Madame la secrétaire d’État au Handicap,
Copie à Monsieur le président de la République
à Madame la ministre de la Santé et des Solidarités
Madame la secrétaire d’Etat au Handicap,
Psychiatres et pédopsychiatres du service public, nous sommes atterrés par votre sortie médiatique sur les ondes de RMC. Vous y avez affirmé votre volonté «de ne plus placer les enfants autistes devant un psychiatre», en dénonçant une «prise en charge inadéquate dans les hôpitaux psychiatriques où ils n’ont rien à faire». Vous avez même souhaité « que l’on arrête de parler de psychiatrie». Nous vous demandons des excuses. Nous ne pouvons accepter la violence de vos propos et nous nous interrogeons sur les enjeux de votre intervention.
Il ne peut s’agir d’erreurs à répétition. Après Marie-Arlette Carlotti, Ségolène de Neuville, les gouvernements se suivent,mais les secrétaires d’État au handicap lancent leurs bombes les unes après les autres à l’encontre du travail effectué par les psychiatres et les équipes hospitalières. Ils annulent ainsi les constats de notre ministre de tutelle réaffirmant la nécessité d’allouer plus de moyens à l’hôpital public.
Tout d’abord nous tenons à vous rassurer : nous, psychiatres ou pédopsychiatres, ne sommes pas contagieux et notre contact ne peut induire les troubles du développement. Face à ce qui est un diagnostic médical, nous rencontrons des enfants porteurs de troubles du spectre autistique (TSA) au même titre que nos confrères pédiatres (neuro).«Le passage devant un psychiatre»ne peut être la cause du trouble du développement.Tout comme vous avouerez qu'il serait simpliste d’attribuer à nos confrères cardiologues ou oncologues la responsabilité d’un infarctus du myocarde ou d’un cancer qu’ils viennent de diagnostiquer.

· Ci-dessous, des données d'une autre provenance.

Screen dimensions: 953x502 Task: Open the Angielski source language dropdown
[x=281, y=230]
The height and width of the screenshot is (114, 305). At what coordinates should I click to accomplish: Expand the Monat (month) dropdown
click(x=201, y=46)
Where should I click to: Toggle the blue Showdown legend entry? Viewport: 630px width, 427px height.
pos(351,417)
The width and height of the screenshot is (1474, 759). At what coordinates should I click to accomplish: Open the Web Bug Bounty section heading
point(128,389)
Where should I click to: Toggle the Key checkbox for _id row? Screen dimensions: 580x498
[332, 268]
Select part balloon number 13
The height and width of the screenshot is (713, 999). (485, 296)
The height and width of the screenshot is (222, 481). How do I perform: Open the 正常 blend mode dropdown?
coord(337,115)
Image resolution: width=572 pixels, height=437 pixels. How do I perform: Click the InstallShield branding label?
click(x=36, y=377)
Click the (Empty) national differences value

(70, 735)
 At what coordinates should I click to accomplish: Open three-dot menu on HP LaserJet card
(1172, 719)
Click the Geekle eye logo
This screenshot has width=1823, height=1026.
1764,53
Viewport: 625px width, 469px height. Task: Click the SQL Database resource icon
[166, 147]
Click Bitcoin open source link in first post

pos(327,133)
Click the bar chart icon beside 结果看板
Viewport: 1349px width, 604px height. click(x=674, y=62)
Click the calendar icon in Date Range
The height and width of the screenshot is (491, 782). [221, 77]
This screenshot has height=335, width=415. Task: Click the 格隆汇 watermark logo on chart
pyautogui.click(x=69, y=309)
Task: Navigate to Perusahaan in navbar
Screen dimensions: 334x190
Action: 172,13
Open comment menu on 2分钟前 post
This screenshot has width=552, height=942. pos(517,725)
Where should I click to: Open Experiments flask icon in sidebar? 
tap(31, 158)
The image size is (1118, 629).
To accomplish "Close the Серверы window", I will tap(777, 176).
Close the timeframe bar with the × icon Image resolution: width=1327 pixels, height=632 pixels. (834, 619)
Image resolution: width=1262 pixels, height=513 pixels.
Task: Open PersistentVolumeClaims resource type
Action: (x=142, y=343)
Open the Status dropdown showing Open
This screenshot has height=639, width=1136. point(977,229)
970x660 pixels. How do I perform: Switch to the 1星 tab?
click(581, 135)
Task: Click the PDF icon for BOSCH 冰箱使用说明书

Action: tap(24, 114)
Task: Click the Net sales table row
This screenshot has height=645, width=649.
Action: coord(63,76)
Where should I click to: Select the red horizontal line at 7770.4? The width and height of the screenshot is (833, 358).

Nous ne pouvons croire que vous méconnaissiez, Madame,à ce point la nature des handicaps des personnes présentant des troubles du spectre autistique (TSA) dont vous avez la responsabilité. Tous ces enfants n’ont pas la chance d’être de haut niveau (Asperger). Nous ne rencontrons d’ailleurs que très rarement ces enfants Asperger pour lesquels le plan de stratégie nationale contre l’autisme a d’ailleurs été fait, et donc ne s’adressant pas aux problématiques de la grande majorité des enfants et adultes «TSA».
Aussi nous ne pouvons accepter vos propos aussi grotesques que calomnieux.
Nous tenons encore et encore à réaffirmer nos positions éthiques:
Non, l’annonce dudiagnostic TSA ne peut le plus souvent se suffire à lui-même. Il s’agit de penser «l’après»et donc l’aide à apporter face aux conséquences des troubles. Si,en tant que médecins, nous sommes engagés dans le diagnostic le plus précoce possible au côté de nos confrères (neuro) pédiatres, il nous est par contre impensable de laisser les enfants et les parents sans prise en charge après l’annonce de cette mauvaise nouvelle. Que penseraient le patient et sa famille d’un rééducateur fonctionnel qui,après le bilan diagnostique d’une paraplégie,ne proposerait aucune prise en charge? L’annonce diagnostique est suivie d’une lutte pour que les troubles et les fonctionnements spécifiques ne soient pas un handicap. C’est d’ailleurs au prix de ce combat sans relâche, grâce à la pertinence des outils utilisés, que nombres d’enfants «TSA»accueillis en pédopsychiatrie ne deviendront pas des adultes relevant de votre secrétariat au handicap.